Le schéma de dialogue proposé envisage la mise en place d'un corridor maritime commun et temporaire à travers le détroit, ainsi qu'un pacte pour développer un projet commun de déminage de la zone.
Cependant, les autorités iraniennes ont souligné que ce "plan par phases" convenu avec Oman pour organiser le transit par le détroit ne signifie pas l'"ouverture immédiate" de cette enclave stratégique, car son déblocage dépendra du respect des conditions fixées par Téhéran. Dans le cas contraire, ont-elles averti, cette route "restera fermée".
Qaribabadi a expliqué que l'accès au golfe Persique sera canalisé par des eaux iraniennes, tandis que la sortie se fera par des eaux territoriales d'Oman. Cependant, a-t-il précisé, "dans les deux cas, les navires traverseront des eaux iraniennes" dans une sorte de "autoroute aller-retour d'une largeur totale d'environ sept milles (environ onze kilomètres)".
Le vice-ministre a également précisé que ce corridor aura un caractère "temporaire", étant donné que Téhéran et Mascate devront convenir dans un délai de 30 à 60 jours d'une route "permanente".
En même temps, il a affirmé que "la route sud du détroit d'Ormuz sera fermée", en référence au corridor méridional sous contrôle des États-Unis, dont, selon ce qu'ont indiqué au portail Axios deux hauts responsables américains, dépendent environ 10 millions de barils par jour de brut. "C'est un accord. Oman accepte que cette route soit fermée, et la question sera communiquée à la Communauté Internationale", a souligné Qaribabadi.
En parallèle à ces tensions géopolitiques, le prix du baril de Brent, référence pour l'Europe, reculait de 2,2 % au début des places européennes, atteignant 86,6 dollars, tandis que le West Texas Intermediate (WTI), référence aux États-Unis (EEUU), se dépréciait de 2,5 %, jusqu'à 80,2 dollars par baril.
Sur le plan macroéconomique, la séance arrive avec peu de références en Europe et le focus mis sur les États-Unis, qui publiera le chiffre du PIB du deuxième trimestre et l'indicateur de prix que la Réserve fédérale (Fed) utilise comme guide pour suivre l'évolution de l'inflation, tout cela en prélude à la rencontre des banquiers centraux de Jackson Hole, qui commence demain jeudi et au cours de laquelle le vendredi interviendra le président de la Fed, Kevin Warsh, pour ses débuts dans ce forum.
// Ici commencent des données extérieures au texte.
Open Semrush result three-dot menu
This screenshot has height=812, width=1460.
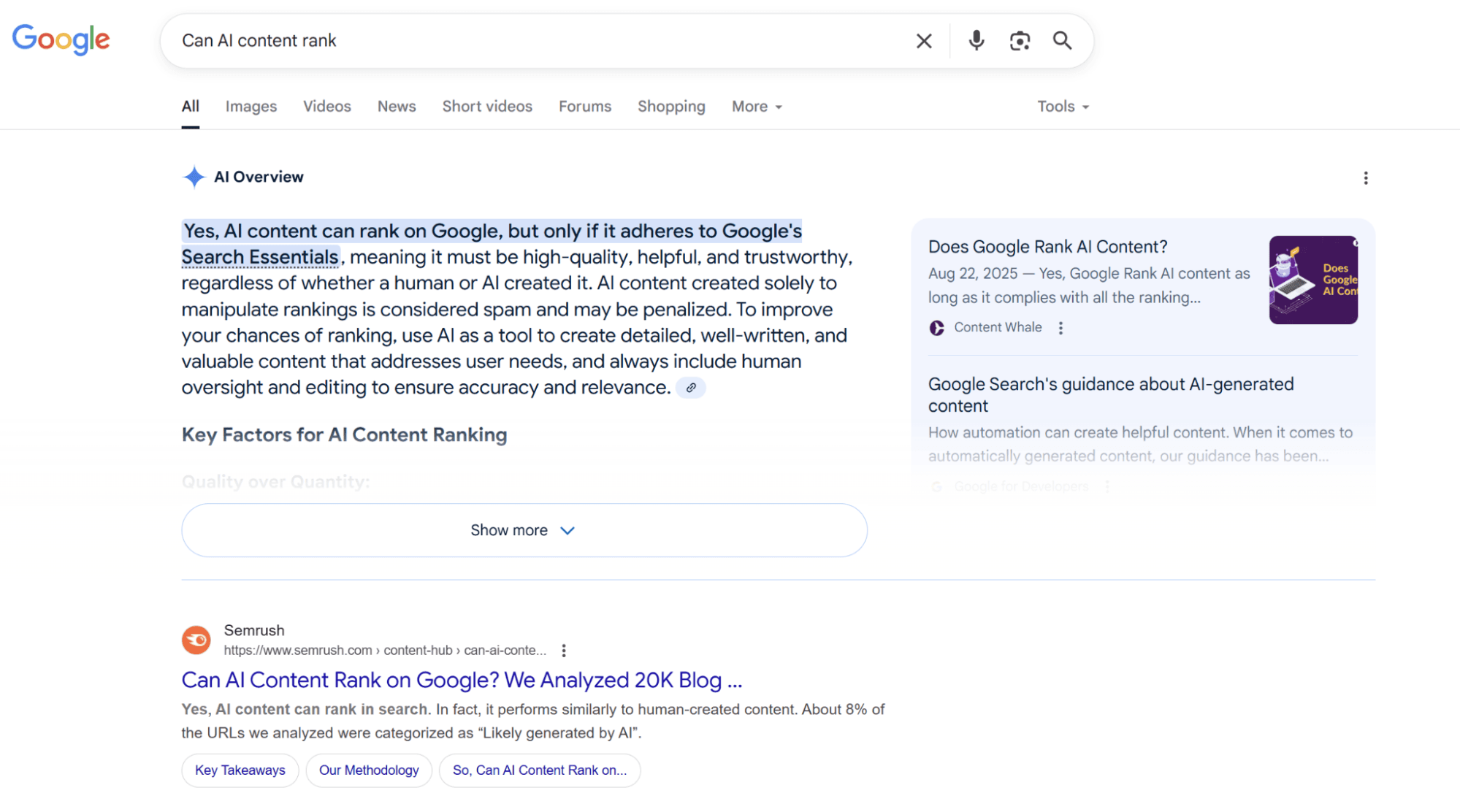pyautogui.click(x=563, y=650)
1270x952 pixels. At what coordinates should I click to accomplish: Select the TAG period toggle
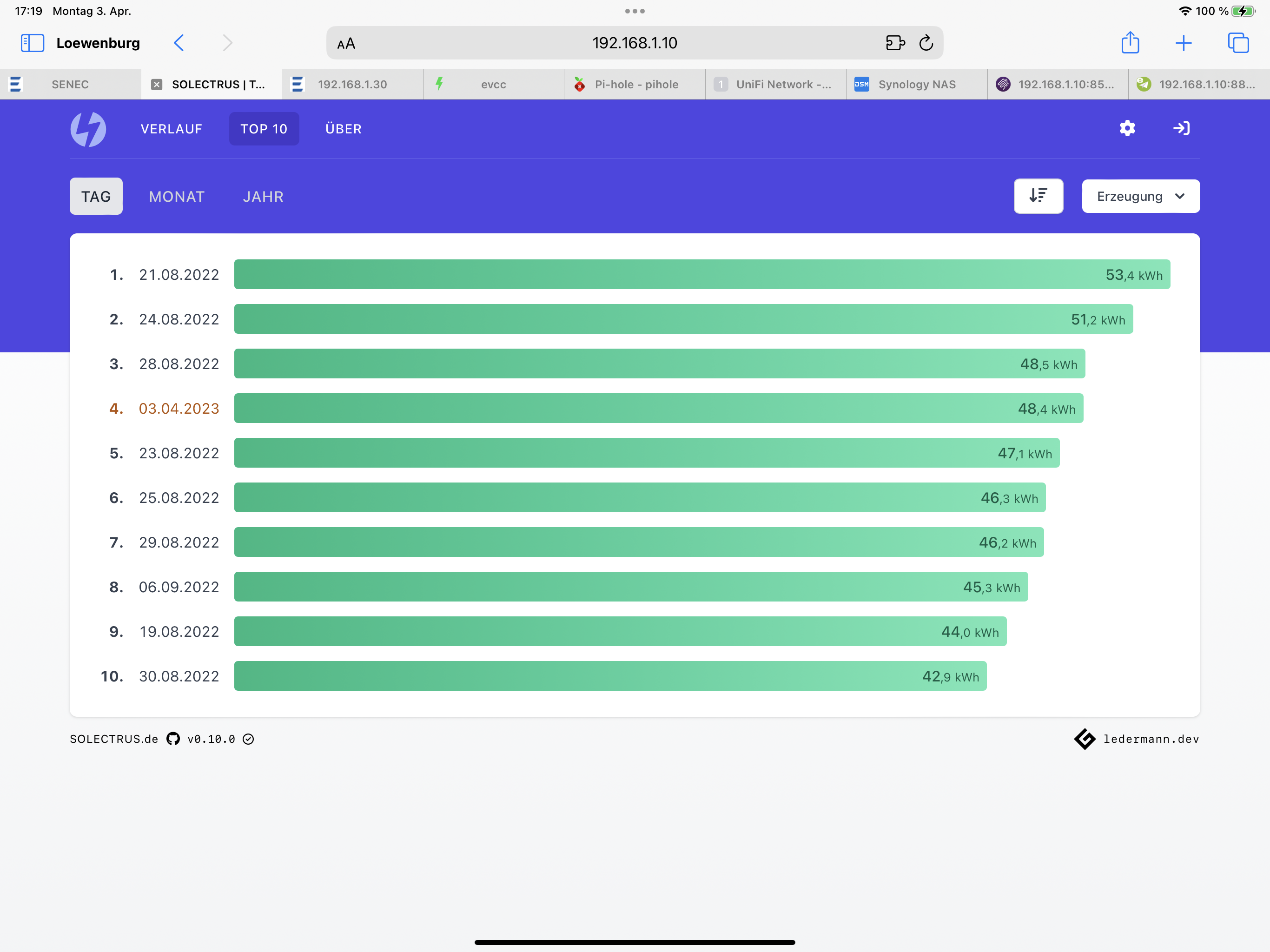point(96,196)
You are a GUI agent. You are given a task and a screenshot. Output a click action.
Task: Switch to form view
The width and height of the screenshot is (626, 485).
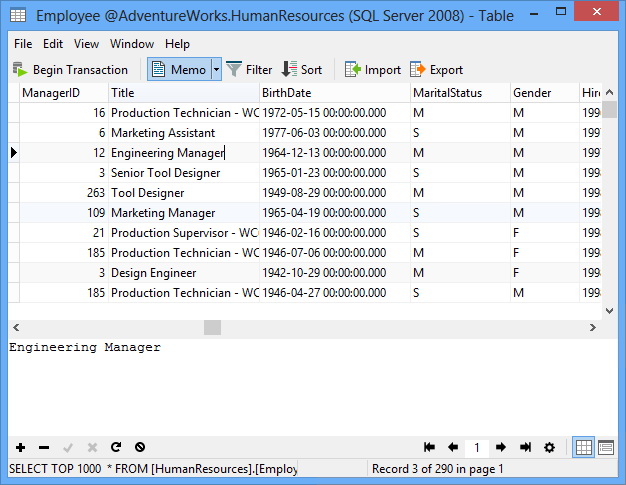[x=606, y=448]
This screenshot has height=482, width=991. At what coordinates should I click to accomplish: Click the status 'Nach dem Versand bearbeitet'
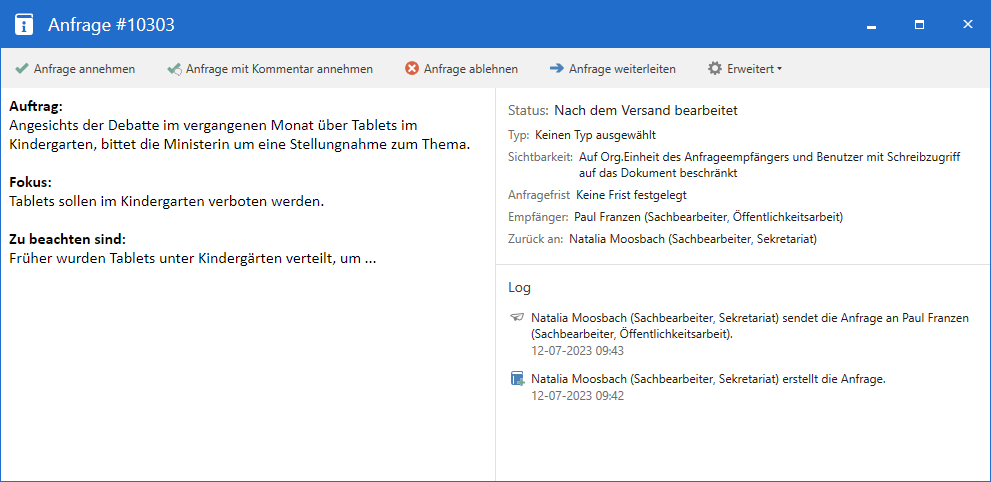pos(645,110)
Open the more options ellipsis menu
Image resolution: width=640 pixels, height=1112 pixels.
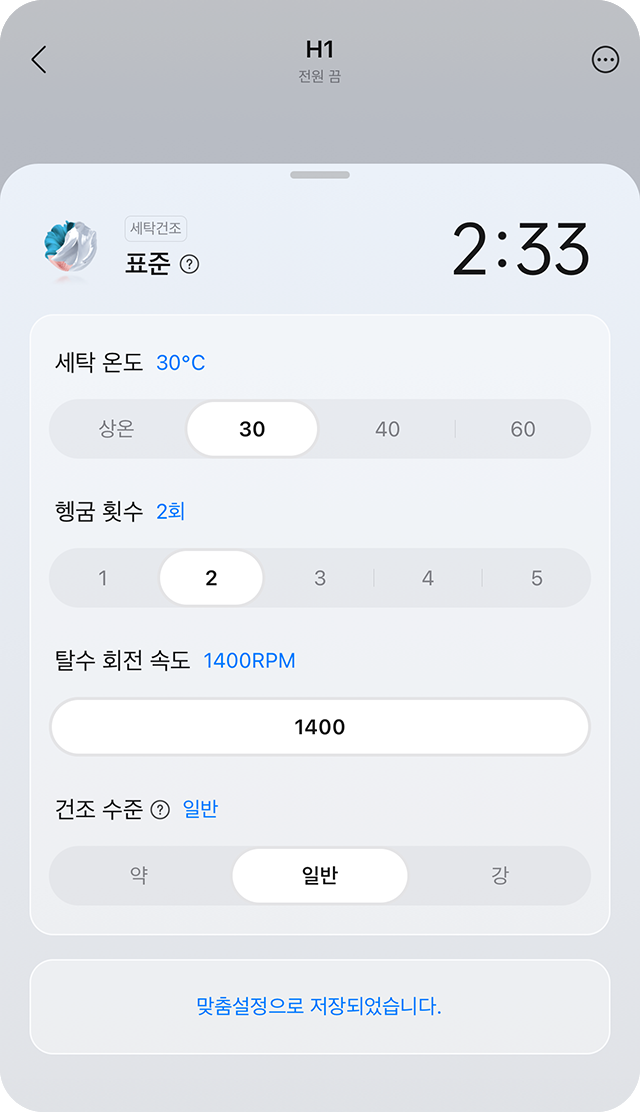pos(605,60)
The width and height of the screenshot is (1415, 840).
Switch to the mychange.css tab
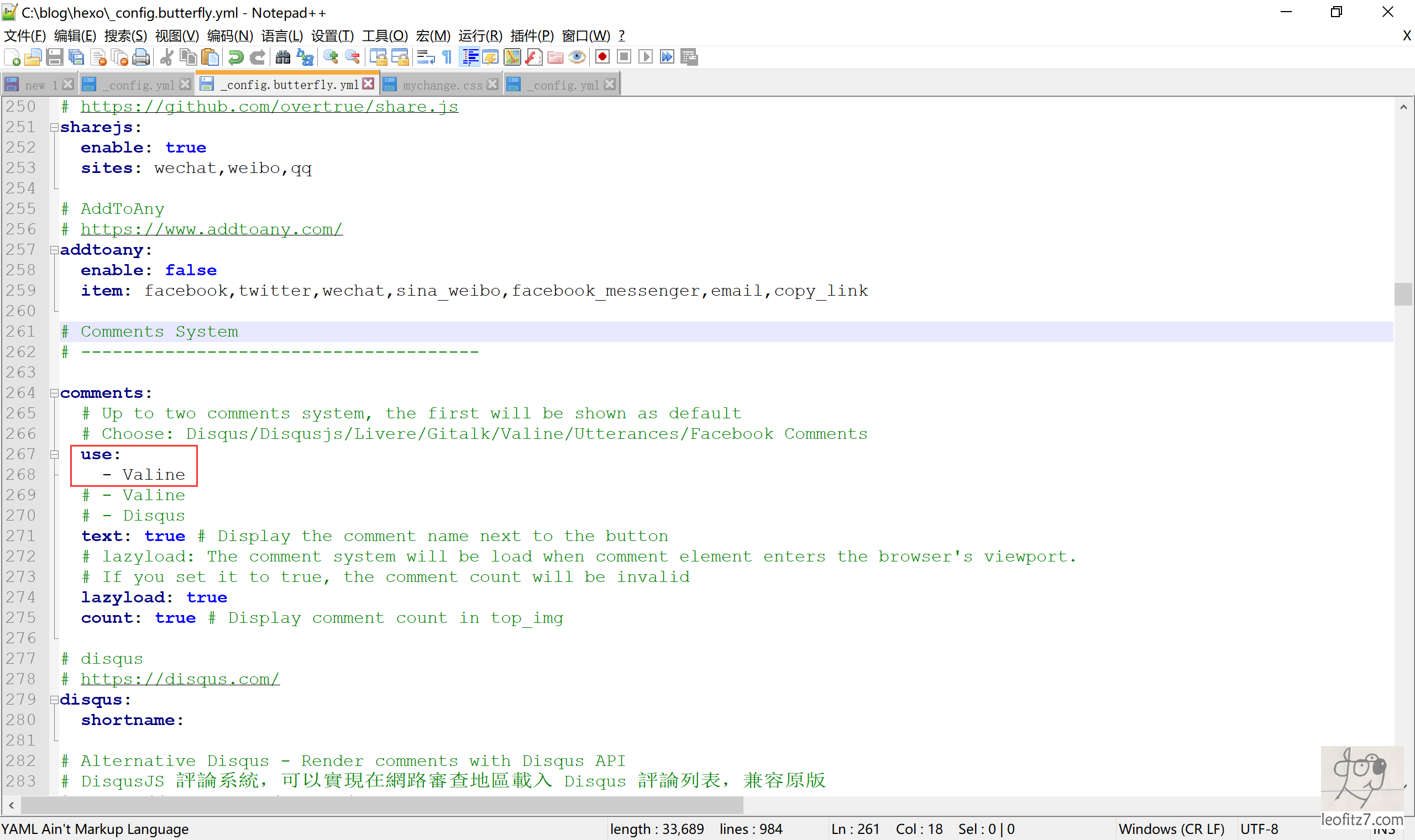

Les marchés attendent également avec un intérêt particulier les résultats trimestriels du fabricant de puces américain Nvidia, qui seront publiés aujourd'hui après la fermeture des Bourses européennes.
Sur le plan national, l'Institut national de la statistique (INE) a diffusé à 9h00 les chiffres des hypothèques sur logements correspondant à juin, qui ont augmenté de 10,8 % par rapport à l'année précédente, atteignant 45.907 prêts, leur niveau le plus élevé pour ce mois depuis 16 ans.
PLUS GRANDES HAUSSES ET BAISSES DE L'IBEX À L'OUVERTURE
Dans ce contexte, dans les premières minutes de négociation à la Bourse de Madrid, les avancées les plus marquées au sein de l'Ibex 35 correspondaient à IAG (+1,36 %), ArcelorMittal (+1,05 %), BBVA (+0,73 %), Santander (+0,70 %) et Inditex, qui enregistrait une hausse de 0,69 %.
Du côté des baisses, les corrections les plus marquées au début de la séance étaient pour Ferrovial (-1 %), Repsol (-0,93 %), Naturgy (-0,47 %) et Acciona Energía, qui cédait 0,19 %.
D'autre part, les principales Bourses européennes commençaient la journée avec un comportement disparate. Paris et Milan augmentaient de 0,3 % et 0,2 %, respectivement, tandis que Francfort et Londres cédaient 0,1 % à 9h10.
Sur le marché des devises, l'euro reculait face au dollar, s'échangeant autour de 1,1669 "billets verts", et sur le marché de la dette, le rendement de l'obligation espagnole à dix ans se détendait jusqu'à 3,638 %.